I am slowly learning that despite my best efforts when I stretch myself too thin in my attempts to help, I am completely wearing myself down to the bone. That my efforts don’t feel as helpful because they aren’t as completely present as they would be if I was able to pour all of myself into a few things, instead of every single pressing need I see. I am slowly realizing that if I keep doing this, then I will have nothing left to give- and I won’t know what to do with myself.
I am slowly learning that my needs matter, too. That I spend so much time worrying about what everyone else is struggling with, that I rarely take the time to check in on myself- and that’s a dangerous place to be. I am slowly realizing that if I don’t address my own issues and ask for help every once in awhile, that I will burn myself out so intensely that I’m not sure if I could come back from it. I am slowly realizing that it’s okay if I take some time to save myself before I try to save anyone or anything else.

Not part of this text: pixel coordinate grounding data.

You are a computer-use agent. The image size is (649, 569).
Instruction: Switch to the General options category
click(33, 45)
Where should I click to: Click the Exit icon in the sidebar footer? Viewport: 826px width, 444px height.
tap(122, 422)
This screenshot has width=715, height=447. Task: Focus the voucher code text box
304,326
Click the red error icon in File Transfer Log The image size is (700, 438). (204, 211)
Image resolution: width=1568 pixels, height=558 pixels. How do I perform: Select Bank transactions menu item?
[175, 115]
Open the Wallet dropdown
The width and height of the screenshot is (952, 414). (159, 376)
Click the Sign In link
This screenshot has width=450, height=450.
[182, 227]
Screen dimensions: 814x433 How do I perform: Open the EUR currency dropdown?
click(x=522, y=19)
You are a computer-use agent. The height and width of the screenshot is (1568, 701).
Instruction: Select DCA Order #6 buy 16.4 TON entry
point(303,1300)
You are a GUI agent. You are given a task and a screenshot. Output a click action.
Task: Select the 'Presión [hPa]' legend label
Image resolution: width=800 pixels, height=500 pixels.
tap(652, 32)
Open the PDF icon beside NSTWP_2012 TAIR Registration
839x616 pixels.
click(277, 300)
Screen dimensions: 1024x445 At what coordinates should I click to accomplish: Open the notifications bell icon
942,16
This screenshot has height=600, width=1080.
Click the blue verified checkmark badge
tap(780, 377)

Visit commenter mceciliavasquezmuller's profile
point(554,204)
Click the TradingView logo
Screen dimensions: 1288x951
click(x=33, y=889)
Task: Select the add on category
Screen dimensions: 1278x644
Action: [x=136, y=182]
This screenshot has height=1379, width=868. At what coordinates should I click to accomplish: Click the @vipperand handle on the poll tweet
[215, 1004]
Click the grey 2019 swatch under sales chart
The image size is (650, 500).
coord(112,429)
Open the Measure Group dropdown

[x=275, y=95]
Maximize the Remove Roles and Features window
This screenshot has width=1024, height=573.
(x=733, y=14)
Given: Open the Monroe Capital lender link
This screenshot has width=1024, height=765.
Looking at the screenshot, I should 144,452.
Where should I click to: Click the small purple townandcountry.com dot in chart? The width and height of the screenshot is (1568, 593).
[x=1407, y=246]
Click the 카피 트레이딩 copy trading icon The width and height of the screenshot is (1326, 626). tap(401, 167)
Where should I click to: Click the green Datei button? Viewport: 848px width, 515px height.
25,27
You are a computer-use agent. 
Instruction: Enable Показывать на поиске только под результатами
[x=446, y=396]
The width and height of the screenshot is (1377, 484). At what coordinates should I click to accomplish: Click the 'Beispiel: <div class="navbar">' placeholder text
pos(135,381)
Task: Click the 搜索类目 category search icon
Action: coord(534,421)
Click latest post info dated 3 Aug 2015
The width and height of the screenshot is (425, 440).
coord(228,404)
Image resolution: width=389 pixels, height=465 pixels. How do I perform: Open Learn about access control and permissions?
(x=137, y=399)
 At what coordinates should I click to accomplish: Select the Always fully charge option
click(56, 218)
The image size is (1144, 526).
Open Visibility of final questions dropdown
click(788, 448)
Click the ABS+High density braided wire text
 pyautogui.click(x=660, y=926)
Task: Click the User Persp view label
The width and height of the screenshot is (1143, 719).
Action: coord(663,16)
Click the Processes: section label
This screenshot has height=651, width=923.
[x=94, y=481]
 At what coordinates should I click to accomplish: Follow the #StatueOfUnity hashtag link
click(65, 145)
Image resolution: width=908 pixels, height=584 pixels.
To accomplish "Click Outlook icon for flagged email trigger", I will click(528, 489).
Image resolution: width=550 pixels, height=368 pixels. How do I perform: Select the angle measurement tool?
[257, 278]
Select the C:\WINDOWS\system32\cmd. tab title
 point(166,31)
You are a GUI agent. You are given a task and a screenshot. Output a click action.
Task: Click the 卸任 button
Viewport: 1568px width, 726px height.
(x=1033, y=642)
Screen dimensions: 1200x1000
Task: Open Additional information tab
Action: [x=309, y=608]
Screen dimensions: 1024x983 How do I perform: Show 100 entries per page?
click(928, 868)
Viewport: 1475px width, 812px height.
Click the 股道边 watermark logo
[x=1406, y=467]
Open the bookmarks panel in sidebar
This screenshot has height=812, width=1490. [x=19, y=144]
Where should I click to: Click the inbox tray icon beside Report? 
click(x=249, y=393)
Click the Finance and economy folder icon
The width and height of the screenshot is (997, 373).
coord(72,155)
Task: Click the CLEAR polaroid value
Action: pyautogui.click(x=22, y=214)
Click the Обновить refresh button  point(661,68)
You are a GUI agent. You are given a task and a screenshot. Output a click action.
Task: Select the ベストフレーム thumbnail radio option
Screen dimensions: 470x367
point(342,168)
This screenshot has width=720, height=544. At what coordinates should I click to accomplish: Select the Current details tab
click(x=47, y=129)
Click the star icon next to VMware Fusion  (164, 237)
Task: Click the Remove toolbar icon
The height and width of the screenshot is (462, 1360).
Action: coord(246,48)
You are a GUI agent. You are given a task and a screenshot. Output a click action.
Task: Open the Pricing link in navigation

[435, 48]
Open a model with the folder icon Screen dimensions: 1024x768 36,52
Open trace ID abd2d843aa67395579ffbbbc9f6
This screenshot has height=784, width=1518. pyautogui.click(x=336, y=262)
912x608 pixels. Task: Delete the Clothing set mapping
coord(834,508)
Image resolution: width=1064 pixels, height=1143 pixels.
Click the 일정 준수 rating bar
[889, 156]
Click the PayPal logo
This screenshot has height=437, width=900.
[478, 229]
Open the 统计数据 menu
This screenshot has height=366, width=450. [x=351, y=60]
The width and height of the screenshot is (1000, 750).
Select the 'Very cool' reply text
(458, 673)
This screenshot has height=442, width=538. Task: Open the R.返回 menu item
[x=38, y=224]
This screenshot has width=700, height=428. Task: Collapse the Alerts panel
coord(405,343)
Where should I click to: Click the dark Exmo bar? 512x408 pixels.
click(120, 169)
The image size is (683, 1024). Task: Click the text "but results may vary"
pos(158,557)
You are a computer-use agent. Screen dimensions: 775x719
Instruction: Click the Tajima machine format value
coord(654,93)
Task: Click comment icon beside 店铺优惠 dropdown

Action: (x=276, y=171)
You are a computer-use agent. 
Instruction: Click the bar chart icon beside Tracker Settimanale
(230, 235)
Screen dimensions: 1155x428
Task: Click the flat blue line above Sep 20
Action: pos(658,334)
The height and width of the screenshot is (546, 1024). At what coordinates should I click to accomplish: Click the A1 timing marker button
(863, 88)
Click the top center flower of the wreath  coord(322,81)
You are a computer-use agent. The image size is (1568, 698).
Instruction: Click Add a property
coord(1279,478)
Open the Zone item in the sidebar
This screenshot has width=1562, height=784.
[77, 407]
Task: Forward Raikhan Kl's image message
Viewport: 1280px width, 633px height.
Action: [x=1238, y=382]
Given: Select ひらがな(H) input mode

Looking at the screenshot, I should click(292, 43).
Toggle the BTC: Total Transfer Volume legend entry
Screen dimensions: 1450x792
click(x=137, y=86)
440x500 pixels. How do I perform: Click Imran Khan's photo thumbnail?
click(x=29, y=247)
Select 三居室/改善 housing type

I am slowly learning that although my heart may mostly be pure in intention in wanting to help people, that I also have a desire to be praised and validated by those people when I do help them- it gives me some kind of worth- and that this isn’t exactly a good thing. When I hinge my self-worth on the idea that I am only as worthy as I am helpful, it will only set me up for failure, because I can’t do everything and be everywhere, no matter how much I might try. When I continuously reinforce the idea that who I am is strictly tied into what I can and will do for other people, then I am bound to lose myself when there is no one who needs to help them, and the result will leave me feeling empty and unnecessary. I am slowly learning that this idea of I require validation that I am a good friend and good person because I am helping someone is a selfish underlying motive, and that it honestly takes away from the help I am trying to give when I expect to be praised for it.
I am slowly learning that a lot of times, people don’t honestly need me to save them. Some people don’t really need to be saved at all as much as they just need to be listened to and told that they matter. I have a tendency to believe that I must carry all of the world’s problems on my shoulders, completely alone, when all I would really need to do is take a moment and listen to what is really needed. I am slowly realizing that in trying to be someone’s hero, I may not be helping them at all.
I am slowly learning that at the end of it all, it’s a wonderful thing that I want to help those around me and do what I can to help them in their struggles, but that it’s also important for me to know when I should take a step back and take care of myself, too.
I am slowly learning that I honestly matter, too.